Tanpa tau arah kemana lagi kami akan mencari sesuap nasi untuk esok hari.
Ternyata ada yang lebih ganas dan kejam di banding covid 19 , yaitu mereka-mereka yang memanfaatkan covid 19 sebagai senjata untuk melawan kami para rakyat kecil. ini Covid atau Politik jabatan yang mengatasnamakan Covid? semoga kalian sehat wahai Para manusia bermuka Covid.
Kalian bilang pro Rakyat, rakyat mana?
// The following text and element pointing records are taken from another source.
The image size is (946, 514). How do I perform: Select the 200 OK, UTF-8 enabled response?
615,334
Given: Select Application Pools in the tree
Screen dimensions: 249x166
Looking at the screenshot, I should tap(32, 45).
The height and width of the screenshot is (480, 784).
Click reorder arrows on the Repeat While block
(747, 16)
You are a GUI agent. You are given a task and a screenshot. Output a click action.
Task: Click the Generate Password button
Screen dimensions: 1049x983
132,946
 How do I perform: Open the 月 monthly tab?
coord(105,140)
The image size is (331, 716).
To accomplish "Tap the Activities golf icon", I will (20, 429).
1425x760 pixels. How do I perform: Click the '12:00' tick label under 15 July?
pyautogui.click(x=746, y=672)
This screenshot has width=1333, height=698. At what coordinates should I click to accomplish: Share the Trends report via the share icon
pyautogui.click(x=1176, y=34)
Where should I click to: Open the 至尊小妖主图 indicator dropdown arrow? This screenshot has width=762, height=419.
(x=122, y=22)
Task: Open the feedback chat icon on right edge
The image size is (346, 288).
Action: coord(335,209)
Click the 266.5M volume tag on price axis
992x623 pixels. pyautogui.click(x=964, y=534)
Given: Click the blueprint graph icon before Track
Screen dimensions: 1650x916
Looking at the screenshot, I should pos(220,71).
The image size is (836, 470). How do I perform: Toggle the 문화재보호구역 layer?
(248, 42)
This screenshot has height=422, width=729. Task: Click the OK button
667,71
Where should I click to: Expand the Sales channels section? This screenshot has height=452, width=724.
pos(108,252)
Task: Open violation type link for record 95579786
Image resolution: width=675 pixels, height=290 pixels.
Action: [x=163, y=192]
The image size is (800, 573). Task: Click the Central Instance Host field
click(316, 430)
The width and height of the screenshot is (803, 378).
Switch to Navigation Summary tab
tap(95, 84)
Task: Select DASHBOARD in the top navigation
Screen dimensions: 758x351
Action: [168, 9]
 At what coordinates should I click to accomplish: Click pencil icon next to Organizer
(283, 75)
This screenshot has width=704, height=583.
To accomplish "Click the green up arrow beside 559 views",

Rakyat yang di lingkaran kalian saja, rakyat yang biasa keluar masuk di ruangan bersofa empuk di dalam sana?
Sejak awal aturan soal covid kami nurut! dari PSBB hingga sampai sekarang PPKM LEVEL 4 Pun kami jalankan aturannya Sesuai keinginan kalian.
Tetapi apa?? Sekarang kami meregang nyawa karena janji busuk kalian para nahkoda yang tidak tahu arah.
Untuk semua pelanggan mystorydrnik.randudongkal dan seluruh pelapak yang berjualan di sebelah timur kantor kecamatan Randudongkal untuk sementara waktu kami TUTUP baik offline maupun online, Sampai mendapatkan tempat Baru untuk berjualan kembali.